Optimizing Workload Partitioning
The key idea for much of the optimization done in machine learning on edge systems involves fully utilizing the heterogenous devices that are often contained in these systems. As such, it is important to understand the capabilities of each device so as to fully utilize its advantages. Devices can very greatly from smartphones with more powerful computational abilities to raspberry pis to sensors. More difficult tasks are offloaded to the powerful devices, while simpler tasks, or models that have been somewhat pretrained can be sent to the smaller devices. In some cases, as in Mobile-Edge, the task may be dropped altogether if the resources are deemed insufficient. In this way, exceptionally difficult tasks do not block tasks that have the ability to be executed and therefore the system can continue working.
Dynamic Models
Given the dynamic nature of the environments that edge devices must function, as well as the heterogeneity of the devices themselves, a dynamic model of machine learning is often employed. Such models must keep track of the current available resources including computation usage and power, as well as network traffic. These may change very often depending on the workloads and devices in the system. As such, training models to continuously monitor and dynamically distribute the workloads is a very important part of optimization. Simply offloading larger tasks to more powerful devices may be obsolete if the devices has all of its computing resources or network capabilities being used up by another workload.

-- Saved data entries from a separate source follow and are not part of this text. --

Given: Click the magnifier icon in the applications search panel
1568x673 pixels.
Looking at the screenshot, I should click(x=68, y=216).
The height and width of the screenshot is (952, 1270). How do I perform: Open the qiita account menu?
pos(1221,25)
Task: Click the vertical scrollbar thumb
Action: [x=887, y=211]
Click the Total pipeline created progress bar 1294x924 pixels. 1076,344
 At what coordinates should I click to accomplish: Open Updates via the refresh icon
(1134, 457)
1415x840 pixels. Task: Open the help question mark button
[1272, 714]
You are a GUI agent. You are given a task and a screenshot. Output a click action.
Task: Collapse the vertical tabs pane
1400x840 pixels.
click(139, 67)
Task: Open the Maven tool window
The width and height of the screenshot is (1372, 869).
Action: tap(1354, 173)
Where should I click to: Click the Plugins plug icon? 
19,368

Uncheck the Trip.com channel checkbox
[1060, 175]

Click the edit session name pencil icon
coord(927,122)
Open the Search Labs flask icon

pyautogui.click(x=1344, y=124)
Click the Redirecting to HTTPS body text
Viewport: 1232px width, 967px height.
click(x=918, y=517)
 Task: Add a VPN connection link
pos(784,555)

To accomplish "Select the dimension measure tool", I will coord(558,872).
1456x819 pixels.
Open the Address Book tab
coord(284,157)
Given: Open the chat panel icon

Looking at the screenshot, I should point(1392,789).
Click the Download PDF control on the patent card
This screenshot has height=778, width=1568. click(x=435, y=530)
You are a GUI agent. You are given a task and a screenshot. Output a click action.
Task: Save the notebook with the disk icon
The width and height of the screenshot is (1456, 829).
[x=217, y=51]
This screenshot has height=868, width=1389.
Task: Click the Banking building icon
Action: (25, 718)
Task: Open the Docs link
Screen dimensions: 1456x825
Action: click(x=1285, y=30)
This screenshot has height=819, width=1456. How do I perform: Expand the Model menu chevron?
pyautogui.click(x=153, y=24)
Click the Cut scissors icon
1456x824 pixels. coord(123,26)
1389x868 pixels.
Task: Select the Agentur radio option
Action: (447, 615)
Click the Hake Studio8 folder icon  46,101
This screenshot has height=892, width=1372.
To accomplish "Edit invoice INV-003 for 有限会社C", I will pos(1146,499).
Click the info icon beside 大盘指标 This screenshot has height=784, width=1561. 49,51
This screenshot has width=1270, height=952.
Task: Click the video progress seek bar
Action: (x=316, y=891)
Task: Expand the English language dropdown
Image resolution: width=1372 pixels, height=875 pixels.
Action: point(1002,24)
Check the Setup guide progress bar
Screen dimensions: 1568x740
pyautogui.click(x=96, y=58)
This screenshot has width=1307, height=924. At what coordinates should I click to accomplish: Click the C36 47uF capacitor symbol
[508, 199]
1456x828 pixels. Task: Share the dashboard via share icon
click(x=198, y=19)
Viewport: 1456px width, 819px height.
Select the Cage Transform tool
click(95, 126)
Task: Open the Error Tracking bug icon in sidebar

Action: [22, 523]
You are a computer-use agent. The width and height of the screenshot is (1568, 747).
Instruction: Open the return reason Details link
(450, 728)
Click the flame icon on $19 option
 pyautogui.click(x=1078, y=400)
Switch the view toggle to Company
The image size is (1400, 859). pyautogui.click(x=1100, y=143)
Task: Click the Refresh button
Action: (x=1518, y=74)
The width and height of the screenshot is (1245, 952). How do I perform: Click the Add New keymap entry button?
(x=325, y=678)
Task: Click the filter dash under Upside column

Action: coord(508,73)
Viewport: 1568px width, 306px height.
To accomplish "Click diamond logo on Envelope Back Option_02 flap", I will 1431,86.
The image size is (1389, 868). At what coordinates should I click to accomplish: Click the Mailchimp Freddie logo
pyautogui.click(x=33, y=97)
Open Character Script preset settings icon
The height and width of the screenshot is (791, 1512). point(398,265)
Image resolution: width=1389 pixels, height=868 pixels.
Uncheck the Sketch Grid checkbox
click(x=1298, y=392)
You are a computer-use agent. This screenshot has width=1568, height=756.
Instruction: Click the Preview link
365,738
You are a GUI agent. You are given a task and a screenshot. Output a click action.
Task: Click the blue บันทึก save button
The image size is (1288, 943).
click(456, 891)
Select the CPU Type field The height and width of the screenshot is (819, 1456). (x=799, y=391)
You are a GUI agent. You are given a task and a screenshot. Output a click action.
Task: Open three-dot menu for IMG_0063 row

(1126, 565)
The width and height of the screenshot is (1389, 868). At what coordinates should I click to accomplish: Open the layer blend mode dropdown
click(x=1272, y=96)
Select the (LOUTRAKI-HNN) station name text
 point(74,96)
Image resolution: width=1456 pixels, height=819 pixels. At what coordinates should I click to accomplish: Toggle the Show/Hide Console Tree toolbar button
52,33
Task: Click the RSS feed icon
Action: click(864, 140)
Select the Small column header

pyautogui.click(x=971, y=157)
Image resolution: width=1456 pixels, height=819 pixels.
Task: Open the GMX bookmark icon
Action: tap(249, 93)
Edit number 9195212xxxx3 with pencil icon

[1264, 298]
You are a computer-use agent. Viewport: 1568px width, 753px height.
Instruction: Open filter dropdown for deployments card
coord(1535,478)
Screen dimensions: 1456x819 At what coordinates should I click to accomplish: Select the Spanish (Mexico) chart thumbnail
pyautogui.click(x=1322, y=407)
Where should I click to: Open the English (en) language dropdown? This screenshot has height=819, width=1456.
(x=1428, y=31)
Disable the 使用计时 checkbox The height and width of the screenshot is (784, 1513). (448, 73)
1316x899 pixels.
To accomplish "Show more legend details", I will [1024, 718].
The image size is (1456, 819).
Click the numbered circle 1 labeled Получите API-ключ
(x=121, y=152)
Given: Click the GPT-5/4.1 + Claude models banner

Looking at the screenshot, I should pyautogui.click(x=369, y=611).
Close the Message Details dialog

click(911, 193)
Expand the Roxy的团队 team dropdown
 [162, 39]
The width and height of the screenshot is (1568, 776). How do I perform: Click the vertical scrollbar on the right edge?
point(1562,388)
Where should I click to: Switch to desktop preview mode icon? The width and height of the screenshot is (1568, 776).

The way this is commonly done is by using the profiling step described above as a baseline. Then, a machine learning model utilizes the data to estimate the performance of devices and/or layers. During runtime, a similar process is employed which may update the data used and help the model refine its predictions. Network traffic is also taken into account at this stage in order to preserve the edge computing benefit of providing lower latency. Using all of this data and updates at runtime, the partitioning model is able to dynamically distribute workloads at runtime in order to optimize the workflow and ensure each device is utilizing its resources in the most efficient manner. 2 very good examples of how such a system is specifically deployed are the Neurosurgeon and EdgeShard systems, shown above.
Horizontal and Vertical Partitioning
There are 2 major ways that these models split the workloads in order to optimize the machine learning: Horizontal and vertical partitioning. Given a set of layers that ranges from the cloud to edge, horizontal partitioning involves splitting up the workload between the layers. For example, if a large amount of computational resources is deemed necessary, this task may go to the cloud to be completed and preprocessed. One the other hand, if a small amount of computational power is required, this type of work can go to edge devices. Such partitioning also depends on the confidence and accuracy level of the given learning. If the accuracy is completed on an edge device and found to be very low, it can be sent to the cloud; on the other hand if the accuracy is already fairly high and the learning model needs smaller work to reach the threshold deemed acceptable, it may be sent to edge devices to free up network traffic on the cloud and reduce latency.
The second model of partitioning is called vertical partitioning. This involves splitting among the devices within a certain layer rather than among the layers themselves. This is similar to what has been described in previous sections, as it allows a means for fully utilizing the heterogenous abilities that are found in edge devices. Similar functionality and determination to what is found in horizontal partitioning is done, but all of the devices that the workload is split across function on the same layer. To fully optimize a machine learning model, both horizontal and vertical partitioning must be used.